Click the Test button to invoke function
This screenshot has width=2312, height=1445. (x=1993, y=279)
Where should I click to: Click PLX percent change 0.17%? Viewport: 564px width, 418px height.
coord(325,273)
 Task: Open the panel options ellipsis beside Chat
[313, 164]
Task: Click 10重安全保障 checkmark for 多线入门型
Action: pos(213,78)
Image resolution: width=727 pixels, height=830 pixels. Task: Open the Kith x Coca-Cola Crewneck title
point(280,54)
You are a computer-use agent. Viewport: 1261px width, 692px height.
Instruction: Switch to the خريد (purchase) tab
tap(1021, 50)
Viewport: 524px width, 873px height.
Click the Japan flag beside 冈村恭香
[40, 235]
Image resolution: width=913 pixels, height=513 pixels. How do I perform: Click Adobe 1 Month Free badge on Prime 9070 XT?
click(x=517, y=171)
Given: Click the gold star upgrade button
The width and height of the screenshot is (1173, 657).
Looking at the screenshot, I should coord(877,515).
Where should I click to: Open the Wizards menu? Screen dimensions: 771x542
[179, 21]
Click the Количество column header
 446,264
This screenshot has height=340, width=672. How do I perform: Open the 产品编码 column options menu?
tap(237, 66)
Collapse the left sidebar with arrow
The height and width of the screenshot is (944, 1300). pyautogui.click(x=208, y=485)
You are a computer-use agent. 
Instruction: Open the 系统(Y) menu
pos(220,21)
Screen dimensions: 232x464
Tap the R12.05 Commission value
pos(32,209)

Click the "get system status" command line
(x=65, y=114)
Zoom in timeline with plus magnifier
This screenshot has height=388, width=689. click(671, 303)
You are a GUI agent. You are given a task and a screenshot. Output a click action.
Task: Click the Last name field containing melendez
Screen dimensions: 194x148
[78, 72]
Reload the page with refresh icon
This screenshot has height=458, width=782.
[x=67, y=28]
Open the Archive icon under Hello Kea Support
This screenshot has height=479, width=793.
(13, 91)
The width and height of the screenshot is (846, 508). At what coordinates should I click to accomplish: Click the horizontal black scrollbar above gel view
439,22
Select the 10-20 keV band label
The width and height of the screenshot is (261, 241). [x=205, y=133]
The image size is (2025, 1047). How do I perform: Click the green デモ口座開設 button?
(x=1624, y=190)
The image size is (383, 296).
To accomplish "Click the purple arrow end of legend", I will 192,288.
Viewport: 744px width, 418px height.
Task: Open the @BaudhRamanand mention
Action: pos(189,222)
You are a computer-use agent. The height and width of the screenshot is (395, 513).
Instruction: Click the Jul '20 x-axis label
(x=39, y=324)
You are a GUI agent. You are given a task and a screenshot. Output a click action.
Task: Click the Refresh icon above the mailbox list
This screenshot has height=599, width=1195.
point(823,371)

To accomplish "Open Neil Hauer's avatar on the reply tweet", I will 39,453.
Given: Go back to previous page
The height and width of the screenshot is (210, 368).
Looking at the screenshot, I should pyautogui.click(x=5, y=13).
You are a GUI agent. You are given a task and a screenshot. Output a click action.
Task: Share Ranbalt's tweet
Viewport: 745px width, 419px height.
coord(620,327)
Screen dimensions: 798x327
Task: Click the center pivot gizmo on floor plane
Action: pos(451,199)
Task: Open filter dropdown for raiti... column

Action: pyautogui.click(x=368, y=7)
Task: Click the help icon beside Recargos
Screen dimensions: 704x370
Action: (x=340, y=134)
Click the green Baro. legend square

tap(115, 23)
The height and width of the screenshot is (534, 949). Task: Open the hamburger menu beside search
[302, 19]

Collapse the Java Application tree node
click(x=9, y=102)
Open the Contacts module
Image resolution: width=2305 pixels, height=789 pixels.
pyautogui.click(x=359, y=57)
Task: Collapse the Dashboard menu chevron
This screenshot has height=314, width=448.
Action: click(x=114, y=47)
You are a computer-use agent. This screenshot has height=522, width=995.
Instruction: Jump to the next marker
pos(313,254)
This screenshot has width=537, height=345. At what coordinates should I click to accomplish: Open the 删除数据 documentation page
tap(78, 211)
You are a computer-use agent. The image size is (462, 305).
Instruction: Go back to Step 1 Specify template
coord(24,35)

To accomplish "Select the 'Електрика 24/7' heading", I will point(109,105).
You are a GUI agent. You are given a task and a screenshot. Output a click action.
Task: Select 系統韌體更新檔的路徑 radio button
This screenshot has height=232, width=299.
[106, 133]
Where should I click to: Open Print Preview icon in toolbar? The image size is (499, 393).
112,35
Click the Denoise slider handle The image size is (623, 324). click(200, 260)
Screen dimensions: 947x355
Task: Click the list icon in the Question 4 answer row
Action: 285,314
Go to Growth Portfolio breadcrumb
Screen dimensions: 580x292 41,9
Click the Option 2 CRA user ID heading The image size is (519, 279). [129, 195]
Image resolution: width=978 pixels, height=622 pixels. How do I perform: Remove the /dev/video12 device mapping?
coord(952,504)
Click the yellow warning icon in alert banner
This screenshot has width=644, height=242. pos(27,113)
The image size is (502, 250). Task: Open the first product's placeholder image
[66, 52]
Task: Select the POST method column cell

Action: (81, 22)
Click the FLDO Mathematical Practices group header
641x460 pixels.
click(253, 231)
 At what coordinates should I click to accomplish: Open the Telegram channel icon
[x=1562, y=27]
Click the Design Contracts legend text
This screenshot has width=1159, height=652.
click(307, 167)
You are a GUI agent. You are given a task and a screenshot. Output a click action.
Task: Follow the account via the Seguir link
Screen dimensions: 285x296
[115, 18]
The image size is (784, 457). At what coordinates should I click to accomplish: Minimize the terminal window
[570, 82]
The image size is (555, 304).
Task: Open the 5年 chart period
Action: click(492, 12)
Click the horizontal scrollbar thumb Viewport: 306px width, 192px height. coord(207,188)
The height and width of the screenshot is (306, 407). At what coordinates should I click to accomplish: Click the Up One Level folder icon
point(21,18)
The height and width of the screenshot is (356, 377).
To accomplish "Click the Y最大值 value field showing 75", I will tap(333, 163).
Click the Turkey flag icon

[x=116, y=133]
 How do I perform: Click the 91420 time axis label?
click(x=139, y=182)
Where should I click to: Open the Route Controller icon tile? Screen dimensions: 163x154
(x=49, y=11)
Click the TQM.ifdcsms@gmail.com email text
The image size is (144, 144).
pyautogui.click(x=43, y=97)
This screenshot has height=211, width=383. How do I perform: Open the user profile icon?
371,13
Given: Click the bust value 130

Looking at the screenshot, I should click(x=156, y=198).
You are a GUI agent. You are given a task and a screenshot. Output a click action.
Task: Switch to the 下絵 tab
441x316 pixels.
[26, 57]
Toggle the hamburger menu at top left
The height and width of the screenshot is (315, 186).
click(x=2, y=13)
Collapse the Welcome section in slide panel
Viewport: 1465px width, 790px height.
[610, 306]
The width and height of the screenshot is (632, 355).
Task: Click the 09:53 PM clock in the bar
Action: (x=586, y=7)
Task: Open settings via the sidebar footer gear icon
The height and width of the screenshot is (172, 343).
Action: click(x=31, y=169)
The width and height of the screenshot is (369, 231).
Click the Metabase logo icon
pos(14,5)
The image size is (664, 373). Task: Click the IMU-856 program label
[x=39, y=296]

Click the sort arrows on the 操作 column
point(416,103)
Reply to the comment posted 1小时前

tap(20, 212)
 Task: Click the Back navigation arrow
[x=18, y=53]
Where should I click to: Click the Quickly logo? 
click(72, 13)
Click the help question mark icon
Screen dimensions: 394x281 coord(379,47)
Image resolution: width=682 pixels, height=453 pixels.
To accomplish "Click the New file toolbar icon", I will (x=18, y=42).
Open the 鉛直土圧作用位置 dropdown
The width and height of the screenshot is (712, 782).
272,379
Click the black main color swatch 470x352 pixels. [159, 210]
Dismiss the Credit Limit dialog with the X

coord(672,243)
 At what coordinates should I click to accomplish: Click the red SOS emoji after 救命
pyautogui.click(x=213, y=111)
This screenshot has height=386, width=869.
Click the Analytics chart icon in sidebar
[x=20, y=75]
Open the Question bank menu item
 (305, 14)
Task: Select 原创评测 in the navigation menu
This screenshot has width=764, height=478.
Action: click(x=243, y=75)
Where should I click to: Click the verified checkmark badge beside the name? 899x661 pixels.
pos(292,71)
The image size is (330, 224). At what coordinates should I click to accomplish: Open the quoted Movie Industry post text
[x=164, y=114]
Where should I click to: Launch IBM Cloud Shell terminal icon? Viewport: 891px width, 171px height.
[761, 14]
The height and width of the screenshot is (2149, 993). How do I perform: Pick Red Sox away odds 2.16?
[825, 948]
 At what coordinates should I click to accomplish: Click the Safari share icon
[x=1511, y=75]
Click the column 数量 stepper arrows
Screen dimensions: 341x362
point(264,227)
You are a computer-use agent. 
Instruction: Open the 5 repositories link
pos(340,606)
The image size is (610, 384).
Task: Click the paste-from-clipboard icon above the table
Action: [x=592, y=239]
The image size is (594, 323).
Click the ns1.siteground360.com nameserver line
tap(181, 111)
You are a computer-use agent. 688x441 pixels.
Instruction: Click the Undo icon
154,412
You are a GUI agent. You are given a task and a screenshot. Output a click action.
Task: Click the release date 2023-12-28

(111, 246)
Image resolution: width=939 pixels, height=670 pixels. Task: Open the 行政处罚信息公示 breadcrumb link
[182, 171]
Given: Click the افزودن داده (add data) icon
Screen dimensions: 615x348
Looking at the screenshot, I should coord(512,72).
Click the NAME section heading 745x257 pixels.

*What you have to do*
Print, exactly as given, the lines from the one with "Task: Select 原创评测 in the navigation menu" through the last line of the material above, and no others.

*Reply to the task*
Task: Select 原创评测 in the navigation menu
This screenshot has width=764, height=478.
Action: click(x=243, y=75)
Where should I click to: Click the verified checkmark badge beside the name? 899x661 pixels.
pos(292,71)
The image size is (330, 224). At what coordinates should I click to accomplish: Open the quoted Movie Industry post text
[x=164, y=114]
Where should I click to: Launch IBM Cloud Shell terminal icon? Viewport: 891px width, 171px height.
[761, 14]
The height and width of the screenshot is (2149, 993). How do I perform: Pick Red Sox away odds 2.16?
[825, 948]
 At what coordinates should I click to accomplish: Click the Safari share icon
[x=1511, y=75]
Click the column 数量 stepper arrows
Screen dimensions: 341x362
point(264,227)
You are a computer-use agent. 
Instruction: Open the 5 repositories link
pos(340,606)
The image size is (610, 384).
Task: Click the paste-from-clipboard icon above the table
Action: [x=592, y=239]
The image size is (594, 323).
Click the ns1.siteground360.com nameserver line
tap(181, 111)
You are a computer-use agent. 688x441 pixels.
Instruction: Click the Undo icon
154,412
You are a GUI agent. You are given a task and a screenshot. Output a click action.
Task: Click the release date 2023-12-28

(111, 246)
Image resolution: width=939 pixels, height=670 pixels. Task: Open the 行政处罚信息公示 breadcrumb link
[182, 171]
Given: Click the افزودن داده (add data) icon
Screen dimensions: 615x348
Looking at the screenshot, I should coord(512,72).
Click the NAME section heading 745x257 pixels.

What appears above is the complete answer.